» ABOUT THIS EXERCISE:
Go through the data below and return each line containing the word "dialog".

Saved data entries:
[Start of Attachment]

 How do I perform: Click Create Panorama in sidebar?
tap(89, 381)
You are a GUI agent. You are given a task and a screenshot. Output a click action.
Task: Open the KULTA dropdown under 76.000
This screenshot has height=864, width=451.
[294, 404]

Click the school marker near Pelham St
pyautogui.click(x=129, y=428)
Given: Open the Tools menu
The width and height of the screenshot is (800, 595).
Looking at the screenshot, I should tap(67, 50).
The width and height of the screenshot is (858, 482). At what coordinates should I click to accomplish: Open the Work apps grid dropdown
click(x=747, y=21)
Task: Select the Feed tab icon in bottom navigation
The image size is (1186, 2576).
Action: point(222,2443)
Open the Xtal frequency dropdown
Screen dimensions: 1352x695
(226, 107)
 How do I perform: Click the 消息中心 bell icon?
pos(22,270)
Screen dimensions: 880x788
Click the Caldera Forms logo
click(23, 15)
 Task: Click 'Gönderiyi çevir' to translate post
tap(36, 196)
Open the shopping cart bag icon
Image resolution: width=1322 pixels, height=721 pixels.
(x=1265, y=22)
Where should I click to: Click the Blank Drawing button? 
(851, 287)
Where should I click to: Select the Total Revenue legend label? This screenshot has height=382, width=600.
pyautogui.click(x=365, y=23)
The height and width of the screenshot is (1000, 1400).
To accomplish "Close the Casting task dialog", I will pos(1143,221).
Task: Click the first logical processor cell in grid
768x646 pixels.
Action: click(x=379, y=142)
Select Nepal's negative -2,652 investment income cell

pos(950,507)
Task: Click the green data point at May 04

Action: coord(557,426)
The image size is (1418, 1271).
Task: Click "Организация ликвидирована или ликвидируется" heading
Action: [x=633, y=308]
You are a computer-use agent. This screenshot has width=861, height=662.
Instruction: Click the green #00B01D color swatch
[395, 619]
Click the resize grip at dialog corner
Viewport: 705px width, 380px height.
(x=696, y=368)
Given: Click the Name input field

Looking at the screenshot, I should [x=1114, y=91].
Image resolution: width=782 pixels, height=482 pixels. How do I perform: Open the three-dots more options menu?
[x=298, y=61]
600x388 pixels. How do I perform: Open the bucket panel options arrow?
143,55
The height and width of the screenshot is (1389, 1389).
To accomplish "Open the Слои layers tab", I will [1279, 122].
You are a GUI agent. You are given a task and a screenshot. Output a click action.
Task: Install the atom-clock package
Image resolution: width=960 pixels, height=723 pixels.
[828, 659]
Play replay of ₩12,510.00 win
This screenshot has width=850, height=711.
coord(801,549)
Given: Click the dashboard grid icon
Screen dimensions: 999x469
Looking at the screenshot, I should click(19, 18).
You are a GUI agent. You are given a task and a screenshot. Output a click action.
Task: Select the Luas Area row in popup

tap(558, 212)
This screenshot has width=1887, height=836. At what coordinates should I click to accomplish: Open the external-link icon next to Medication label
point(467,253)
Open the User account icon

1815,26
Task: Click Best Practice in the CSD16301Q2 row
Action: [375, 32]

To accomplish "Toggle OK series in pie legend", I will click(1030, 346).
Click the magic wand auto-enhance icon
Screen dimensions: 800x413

[End of Attachment]

» TASK SOLUTION:
To accomplish "Close the Casting task dialog", I will pos(1143,221).
Click the resize grip at dialog corner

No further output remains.